I do a fair amount of work for Ellesmere College. Most of this is related to the CCF (Combined Cadet Force) where I’m involved in the Army Section. During one of my weekly visits to the College, I was approached by a group of Sixth Formers that were interested in doing their Gold DofE, and wondering if I would be able to run an expedition training package for them. Given that DofE (particularly at Gold level) encourages young people to take ownership of their award programme, I was delighted to be approached by them rather than the school on their behalf.
During the course of the last few months, we’ve had a couple of short meetings to sort out dates, and logistics and settled agreed to run it over three days of half term.To help keep the costs down, Ellesmere College offered to lend me a minibus for the training, and helped to supply the students with a few items of kit from their CCF stores, which was a fantastic help.
We got together on Wednesday morning and made our way down to the Shropshire Hills, where we spent the day looking at basic navigational techniques using linear features and recognising large geographical features. It was one of those days where you just don’t know what to wear. It kept changing from bright sunshine to pouring rain and back again.
We spent the night at Brow Farm camp site in Ratlinghope. This is a very popular site for DofE groups as there are so many different options in terms of routes from here. As we got settled, the cloud did the same, and we ended up having a pretty wet night.
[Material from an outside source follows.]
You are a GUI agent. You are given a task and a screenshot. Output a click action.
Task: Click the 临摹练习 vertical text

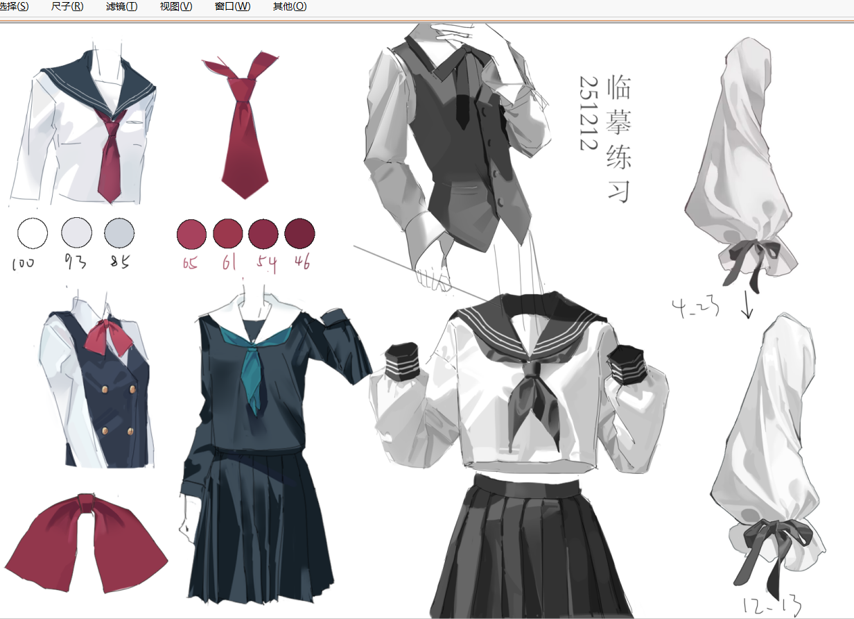618,139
As we drove up to the Shooting Box car park the following morning, it didn’t take long to enter an strange world of isolation in the clouds and rain with visibility right down to 5-10m. The whole day was like this, which certainly didn’t provide the ideal environment for a pleasant day in the hills, but it made the students switch on and appreciate the importance of being able to use a compass accurately. At own stage, we walked a leg of about 1km through featureless heather on a bearing and managed to come out exactly where we wanted to be. It was a very productive day for practicing contour interpretation and pacing as well as compass work.
When we returned to Brow Farm for the second night, we where the only people to have decided to brave the conditions. The farmer was quite surprised to see us again, but more than happy to take our money! To start with, there were a few feeble attempts from all of us to avoid putting up tents and cooking in the rain, but it soon became apparent that it just wasn’t going to happen. However, I was quite pleased to see everyone pitch their tents on high ground to avoid waking up in a puddle!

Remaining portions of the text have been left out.